The problem:
Look below for lines that hold the string "agent" and copy each one.

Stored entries

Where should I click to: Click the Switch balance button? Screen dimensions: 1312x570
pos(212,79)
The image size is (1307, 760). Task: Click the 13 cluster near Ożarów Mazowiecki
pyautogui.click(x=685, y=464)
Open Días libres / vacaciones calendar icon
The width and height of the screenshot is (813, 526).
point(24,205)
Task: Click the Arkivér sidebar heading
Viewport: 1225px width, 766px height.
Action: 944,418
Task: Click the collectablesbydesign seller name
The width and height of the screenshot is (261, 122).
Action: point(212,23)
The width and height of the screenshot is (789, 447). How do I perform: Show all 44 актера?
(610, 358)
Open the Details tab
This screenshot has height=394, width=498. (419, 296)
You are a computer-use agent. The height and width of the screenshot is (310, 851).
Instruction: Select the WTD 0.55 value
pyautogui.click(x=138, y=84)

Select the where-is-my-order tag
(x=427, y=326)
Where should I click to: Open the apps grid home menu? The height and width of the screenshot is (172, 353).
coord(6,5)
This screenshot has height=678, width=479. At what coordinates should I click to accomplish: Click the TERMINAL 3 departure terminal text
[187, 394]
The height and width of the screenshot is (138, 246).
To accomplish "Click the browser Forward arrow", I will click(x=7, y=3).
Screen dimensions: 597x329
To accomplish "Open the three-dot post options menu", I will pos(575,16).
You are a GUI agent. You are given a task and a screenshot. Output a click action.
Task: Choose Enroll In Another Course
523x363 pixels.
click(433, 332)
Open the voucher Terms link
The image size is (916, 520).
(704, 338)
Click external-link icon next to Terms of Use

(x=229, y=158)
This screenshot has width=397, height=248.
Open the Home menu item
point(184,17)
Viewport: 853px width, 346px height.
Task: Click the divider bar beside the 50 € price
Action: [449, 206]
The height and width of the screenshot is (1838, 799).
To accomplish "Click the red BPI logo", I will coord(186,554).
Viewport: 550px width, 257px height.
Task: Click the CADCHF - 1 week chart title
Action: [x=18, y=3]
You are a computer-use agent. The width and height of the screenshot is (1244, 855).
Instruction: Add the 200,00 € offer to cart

Reply to the task:
You are a computer-use agent. The height and width of the screenshot is (310, 851).
You are a GUI agent. You are given a task and a screenshot. Output a click action.
You are a computer-use agent. The width and height of the screenshot is (1244, 855).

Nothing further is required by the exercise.